Rows of pointing data
****************************************
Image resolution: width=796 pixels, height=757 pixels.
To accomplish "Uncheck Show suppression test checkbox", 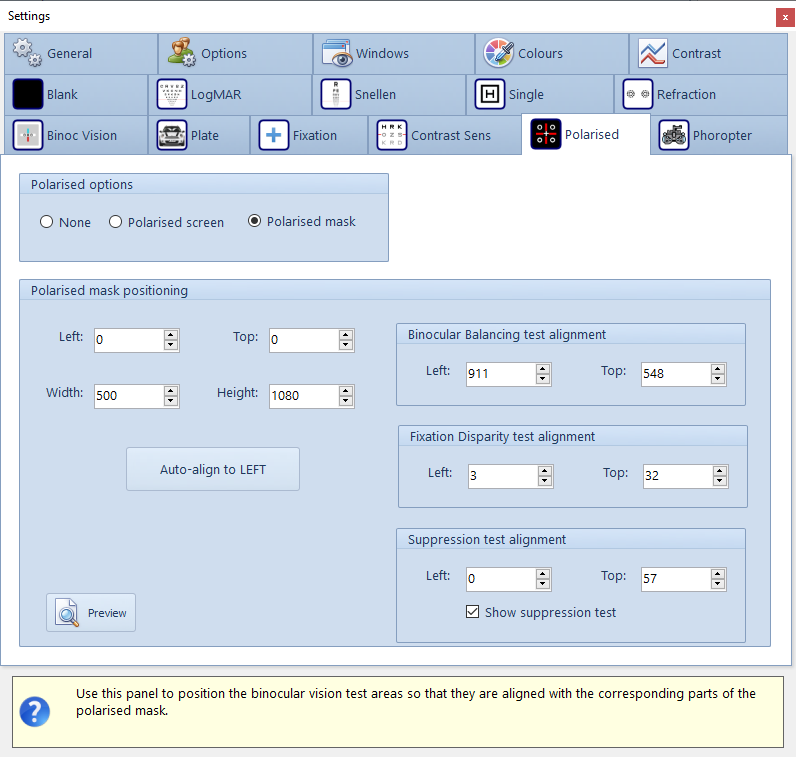I will (473, 612).
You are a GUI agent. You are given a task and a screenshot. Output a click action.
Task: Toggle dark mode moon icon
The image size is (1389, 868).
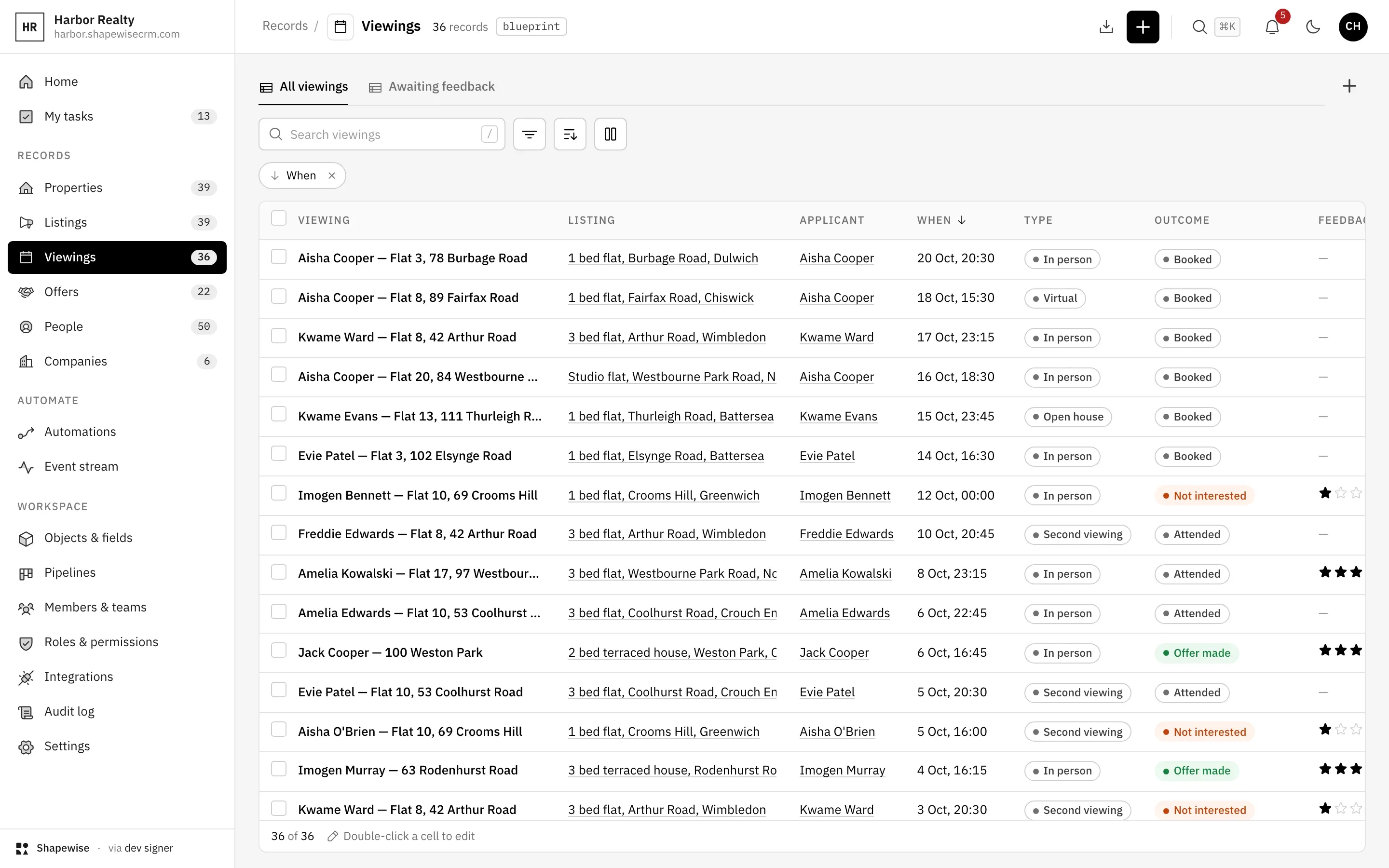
****************************************
• WHAT THE TASK ASKS:
Reproduce the records word for word, from the line containing "You are a GUI" through the end of the records, both ends included. Omit the pictures from your copy.

• OUTPUT FOR THIS EXERCISE:
You are a GUI agent. You are given a task and a screenshot. Output a click action.
Task: Toggle dark mode moon icon
The image size is (1389, 868).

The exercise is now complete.